VisitFolio
VisitFolio

You know that moment when you’re reading something online and think, “Wait, was this written by a person or a machine?” That’s the magic—and sometimes the mystery—of LLMs (Large Language Models). They’re these insanely powerful AI systems that can write, translate, summarize, even joke… and yet, half the time, you’re wondering if they really “get” us.

I’ll be honest—I was skeptical the first time I played with one. Back in 2020, a friend sent me a GPT-generated poem. It wasn’t Shakespeare, but it wasn’t half bad either. A little too neat maybe. Too symmetrical. Like a person trying too hard to impress on a first date.

But fast-forward a few years and now? These models are writing essays, powering chatbots, even ghostwriting books (yeah, people don’t talk about it, but it’s happening).

Why LLMs Feel Different

Unlike regular old software, LLMs don’t “follow rules” in the classic sense. They absorb mountains of text—from Reddit arguments to scientific journals—and then generate language that feels eerily human.

Here’s the wild part: it’s not thinking the way we think. It’s predicting the next word. That’s it. But when you predict with enough data and nuance, you end up sounding like a real person. Like that friend who always finishes your sentences.

A Story from My Side

I once used an LLM to draft a speech I had to give at a local community event. I was stuck. Blank page syndrome. I fed the AI a few bullet points, and what came back wasn’t perfect, but it unlocked me. It gave me sentences I wouldn’t have thought of. Not polished lines—just rough clay I could shape. That’s when I realized: LLMs aren’t here to replace us. They’re here to spark us.

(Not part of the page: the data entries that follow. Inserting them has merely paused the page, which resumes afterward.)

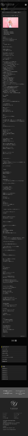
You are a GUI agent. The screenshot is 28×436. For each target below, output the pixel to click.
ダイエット (4, 355)
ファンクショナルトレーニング (20, 393)
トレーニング (16, 415)
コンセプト (5, 414)
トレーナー (5, 415)
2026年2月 (4, 368)
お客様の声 (4, 351)
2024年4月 (4, 372)
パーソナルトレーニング (6, 357)
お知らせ (3, 353)
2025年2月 (4, 370)
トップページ (5, 413)
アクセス (15, 416)
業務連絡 (3, 361)
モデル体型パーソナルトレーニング (8, 393)
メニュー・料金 (16, 414)
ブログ (3, 359)
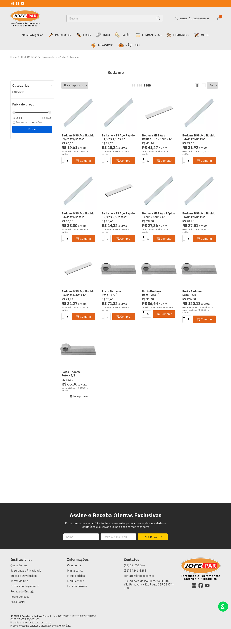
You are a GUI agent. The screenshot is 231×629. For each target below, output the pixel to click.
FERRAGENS (177, 35)
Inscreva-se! (153, 537)
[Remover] (63, 162)
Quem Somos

Another moment? My cousin used ChatGPT to help with his college application essay. He didn’t copy-paste (I made sure of that!), but he used it to brainstorm angles about his volunteer work. The final essay was his voice, but he admitted: “Without it, I wouldn’t have gotten started.”

The Worry

Still, there’s a nagging question: what happens if everyone leans too much on LLMs? Do we lose originality? Or do we get… something new? Like jazz, where humans riff off the machine’s rhythm?

I don’t have a perfect answer. What I do know is this—LLMs are here, and they’re shaping how we tell stories. Maybe the challenge now is making sure we still sound like ourselves.


If you’re curious about LLMs, try them. Not as an end product, but as a partner. Treat it like bouncing ideas off a friend who’s sometimes brilliant, sometimes a little weird. You’ll be surprised what comes out.